Identification and differentiation of the nine African horse sickness virus serotypes by RT–PCR amplification of the serotype-specific genome segment 2

C. Sailleau1, C. Hamblin2, J. T. Paweska3 and S. Zientara1

Agence Française de Sécurité Sanitaire des Aliments – Alfort, Laboratoire Central de Recherches Vétérinaires, 22 rue Pierre Curie, 94703 Maisons-Alfort, France1
Institute for Animal Health, Pirbright Laboratory, Ash Road, Pirbright, Woking, Surrey GU24 0NF, UK2
Onderstepoort Veterinary Institute, Private Bag X5, Onderstepoort 0110, Republic of South Africa3

Author for correspondence: Corinne Sailleau.
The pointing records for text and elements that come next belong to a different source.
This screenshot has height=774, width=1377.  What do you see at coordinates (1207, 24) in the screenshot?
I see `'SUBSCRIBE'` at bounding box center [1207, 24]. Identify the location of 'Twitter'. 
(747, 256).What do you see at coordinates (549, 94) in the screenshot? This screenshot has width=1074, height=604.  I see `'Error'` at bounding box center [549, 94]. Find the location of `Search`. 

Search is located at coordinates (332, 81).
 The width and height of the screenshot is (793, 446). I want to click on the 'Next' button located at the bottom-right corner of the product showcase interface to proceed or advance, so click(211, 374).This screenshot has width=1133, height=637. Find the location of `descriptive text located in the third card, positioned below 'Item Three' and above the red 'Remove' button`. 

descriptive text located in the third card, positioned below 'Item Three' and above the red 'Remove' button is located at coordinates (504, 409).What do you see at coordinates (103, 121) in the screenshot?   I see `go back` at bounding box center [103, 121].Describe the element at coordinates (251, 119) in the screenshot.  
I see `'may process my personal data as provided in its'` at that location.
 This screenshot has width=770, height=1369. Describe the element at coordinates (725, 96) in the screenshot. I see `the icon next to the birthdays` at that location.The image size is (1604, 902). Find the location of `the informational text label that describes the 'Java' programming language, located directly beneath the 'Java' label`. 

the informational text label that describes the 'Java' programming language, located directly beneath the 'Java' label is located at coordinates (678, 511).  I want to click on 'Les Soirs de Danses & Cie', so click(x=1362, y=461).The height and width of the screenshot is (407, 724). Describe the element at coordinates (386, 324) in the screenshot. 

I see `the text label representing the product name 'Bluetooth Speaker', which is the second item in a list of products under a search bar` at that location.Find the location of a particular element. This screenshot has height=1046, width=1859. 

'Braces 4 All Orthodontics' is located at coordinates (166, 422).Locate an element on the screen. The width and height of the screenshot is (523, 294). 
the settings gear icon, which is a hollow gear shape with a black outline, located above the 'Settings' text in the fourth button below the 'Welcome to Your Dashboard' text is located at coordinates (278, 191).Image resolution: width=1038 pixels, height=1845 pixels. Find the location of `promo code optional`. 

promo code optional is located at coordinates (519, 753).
Fax +33 1 43 68 97 62. e-mail c.sailleau{at}alfort.afssa.fr

This paper describes the first RT–PCR for discrimination of the nine African horse sickness virus (AHSV) serotypes. Nine pairs of primers were designed, each being specific for one AHSV serotype. The RT–PCR was sensitive and specific, providing serotyping within 24 h. Perfect agreement was recorded between the RT–PCR and virus neutralization for a coded panel of 56 AHSV reference strains and field isolates. Serotyping was achieved successfully with live and formalin-inactivated AHSVs, with isolates of virus after low and high passage through either tissue culture or suckling mouse brain, with viruses isolated from widely separated geographical areas and with viruses isolated up to 37 years apart. Overall, this RT–PCR provides a rapid and reliable method for the identification and differentiation of the nine AHSV serotypes, which is vital at the start of an outbreak to enable the early selection of a vaccine to control the spread of disease.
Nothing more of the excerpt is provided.